§ About this exercise
Please print the line that holds "Click SIGN UP newsletter button" and each line after it to the end of the data, word for word, without any pictures.

(Stored data entries)
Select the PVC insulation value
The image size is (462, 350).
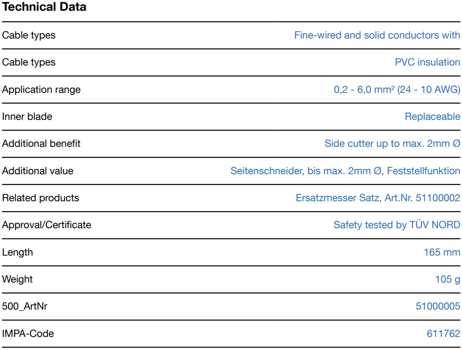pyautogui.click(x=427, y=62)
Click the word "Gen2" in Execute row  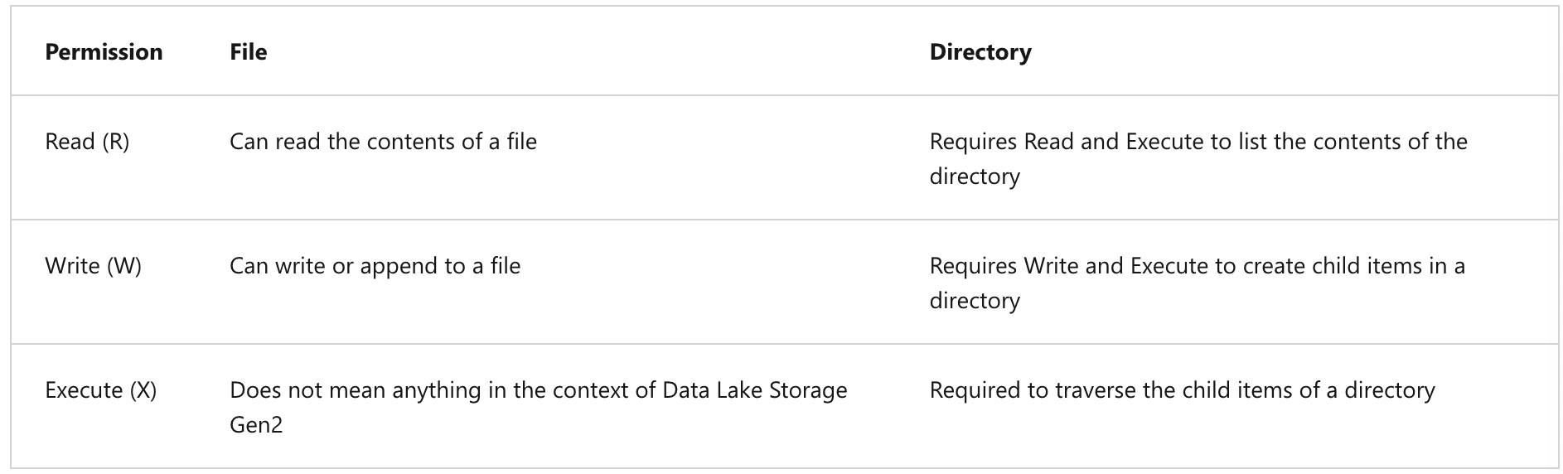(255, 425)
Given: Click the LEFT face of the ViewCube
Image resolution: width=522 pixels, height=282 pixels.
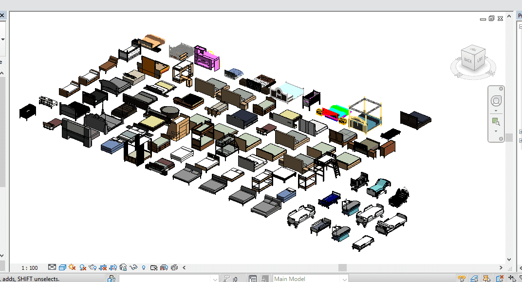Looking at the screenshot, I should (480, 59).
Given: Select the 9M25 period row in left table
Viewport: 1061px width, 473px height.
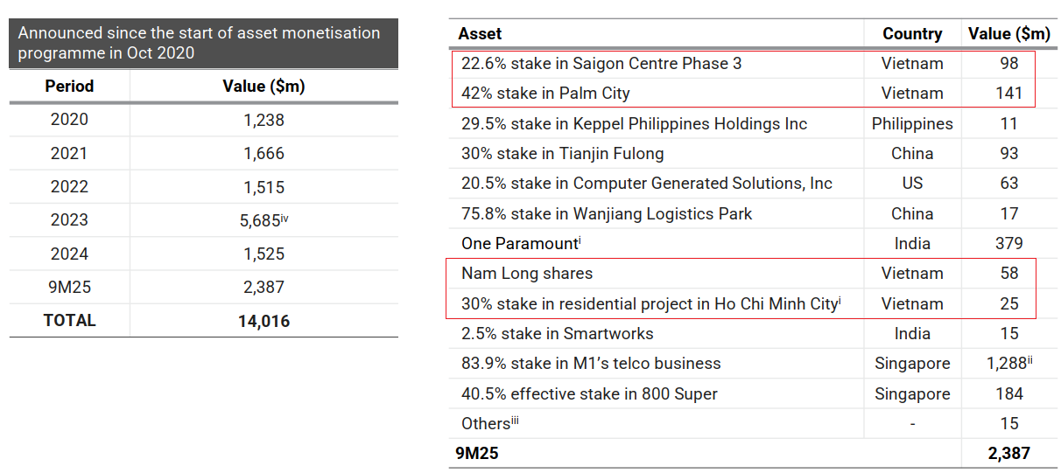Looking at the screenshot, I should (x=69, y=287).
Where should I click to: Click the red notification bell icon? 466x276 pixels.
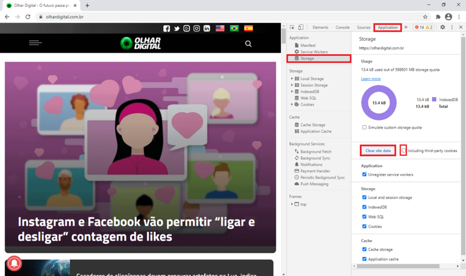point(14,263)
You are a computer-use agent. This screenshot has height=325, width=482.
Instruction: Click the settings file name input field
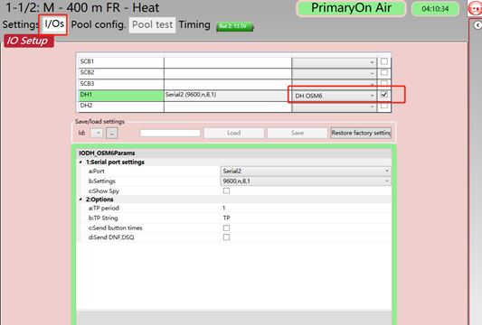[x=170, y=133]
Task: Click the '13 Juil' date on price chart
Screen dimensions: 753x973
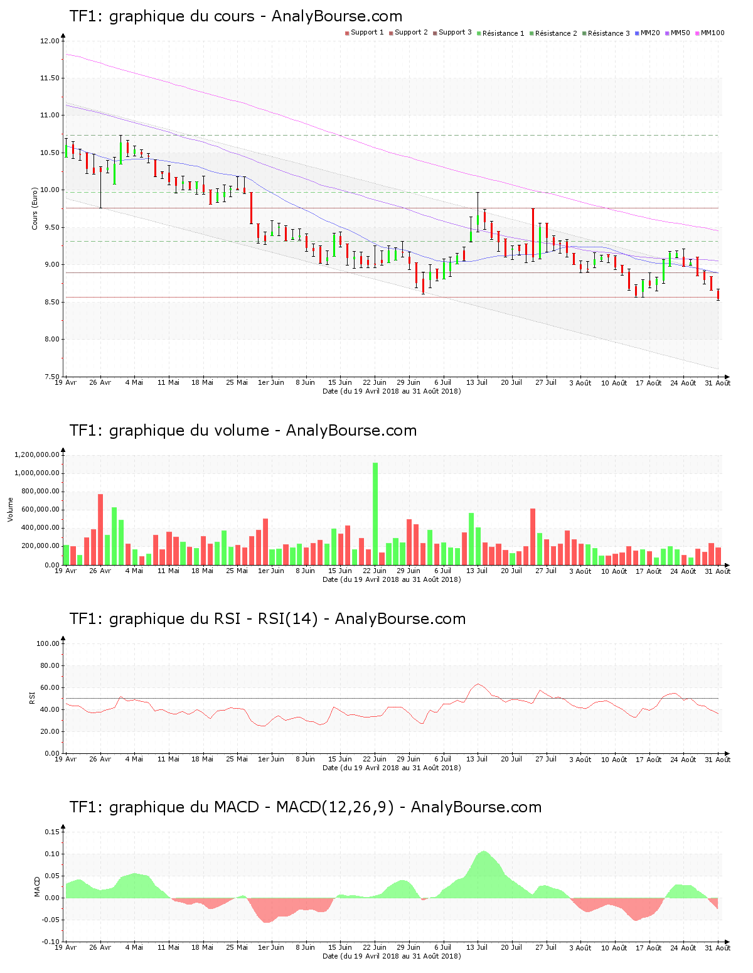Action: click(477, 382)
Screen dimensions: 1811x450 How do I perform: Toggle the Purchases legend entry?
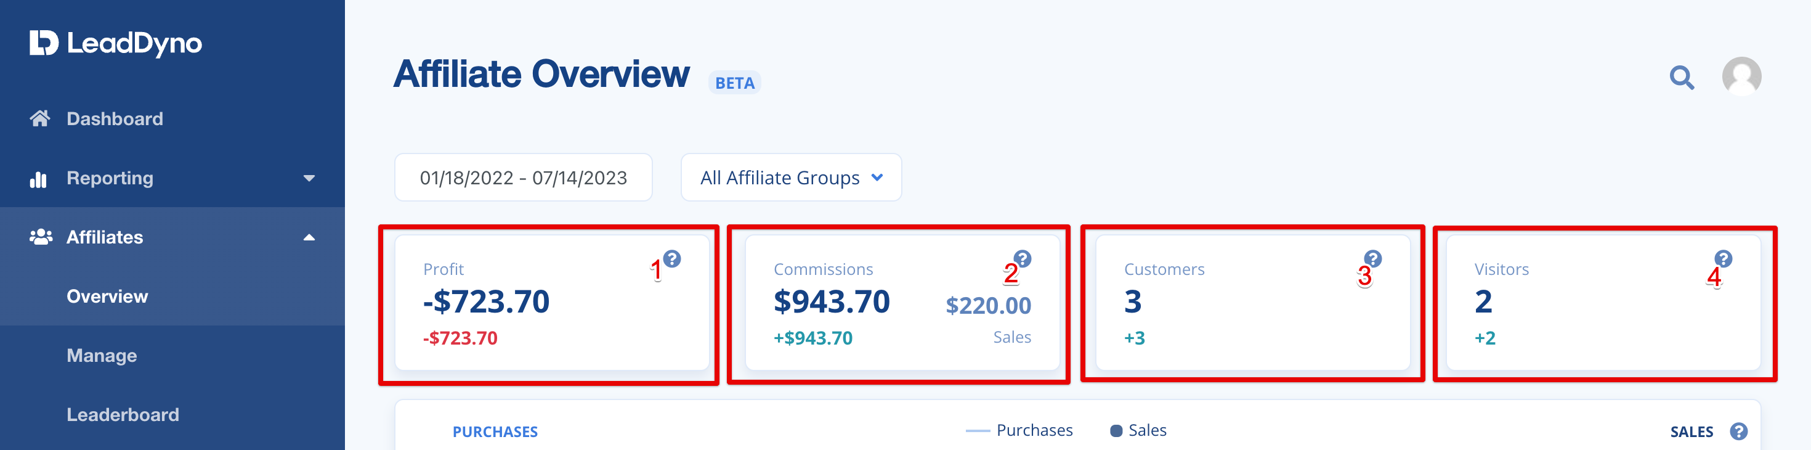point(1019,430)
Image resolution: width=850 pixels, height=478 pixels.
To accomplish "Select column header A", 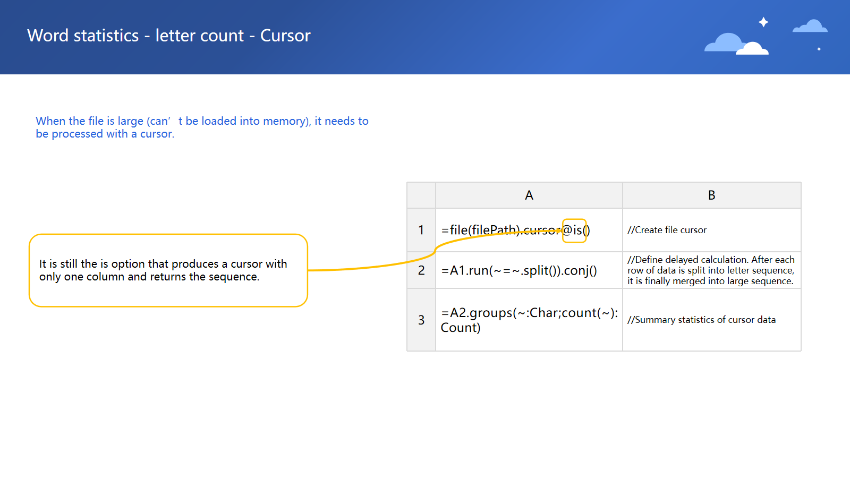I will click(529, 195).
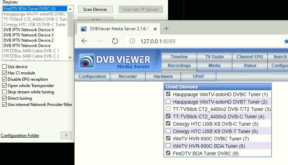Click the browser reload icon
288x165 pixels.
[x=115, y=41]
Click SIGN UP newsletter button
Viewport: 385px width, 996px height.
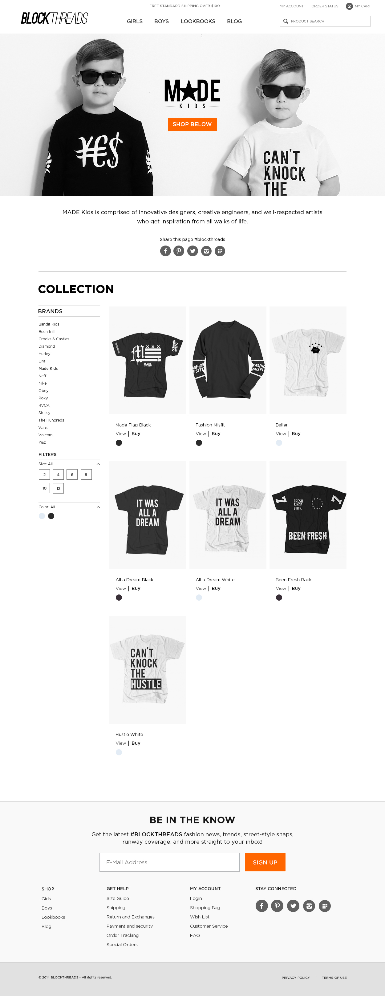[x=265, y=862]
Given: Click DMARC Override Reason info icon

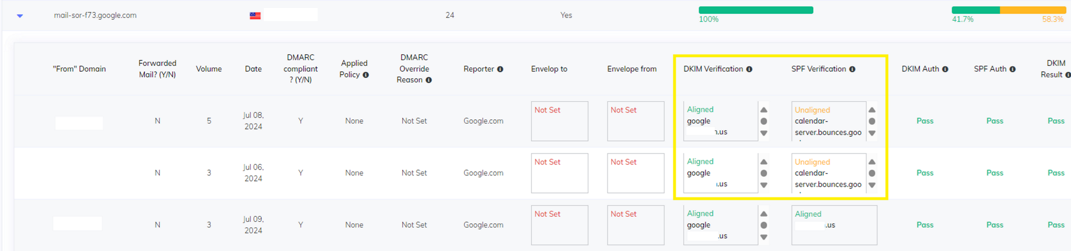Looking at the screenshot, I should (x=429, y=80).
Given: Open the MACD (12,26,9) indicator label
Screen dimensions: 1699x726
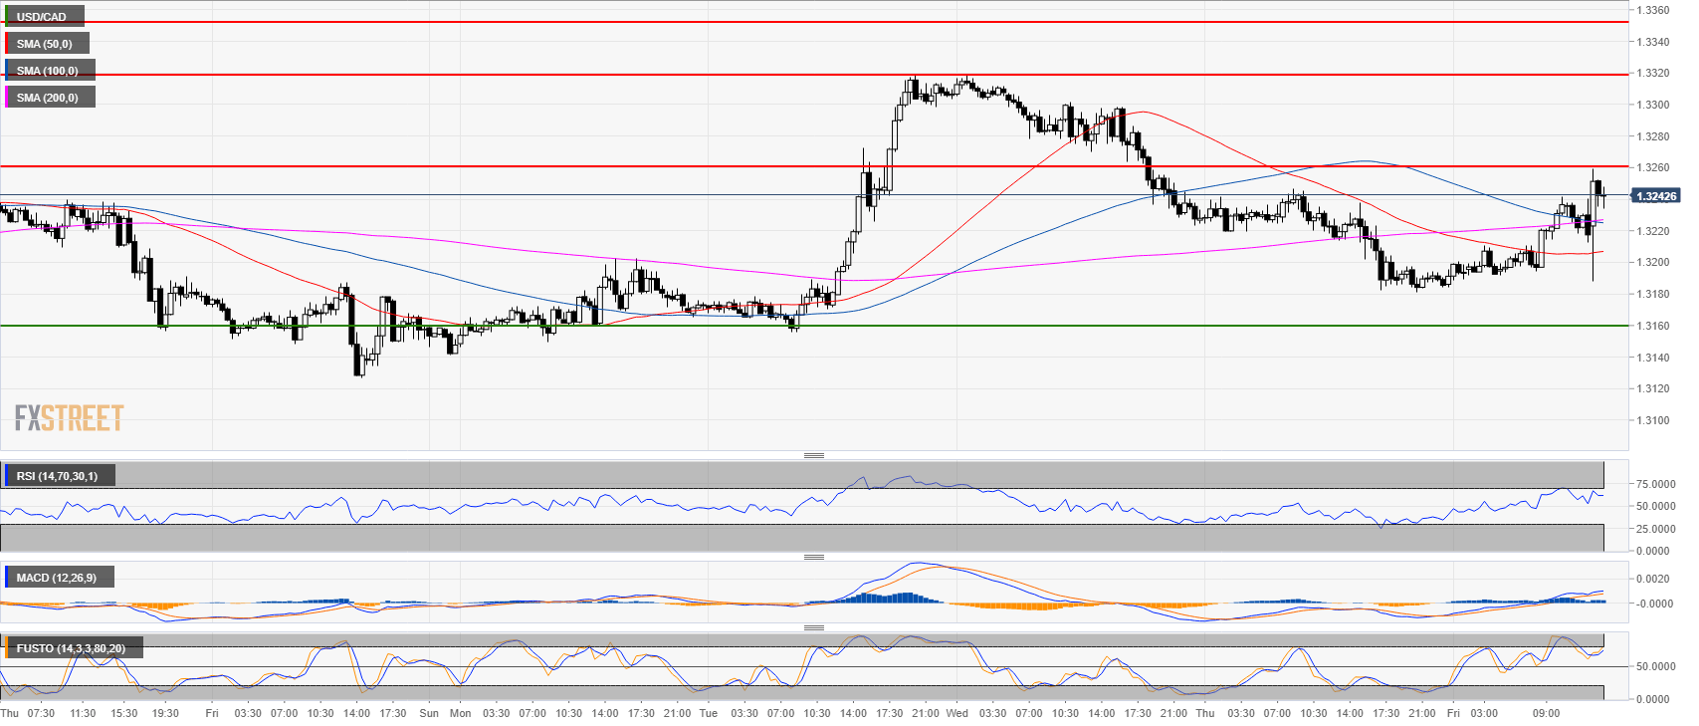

§ Result below
Click SIGN UP newsletter button
Viewport: 385px width, 996px height.
[x=265, y=862]
Given: Click DMARC Override Reason info icon

Looking at the screenshot, I should (x=429, y=80).
Given: Open the MACD (12,26,9) indicator label
Screen dimensions: 1699x726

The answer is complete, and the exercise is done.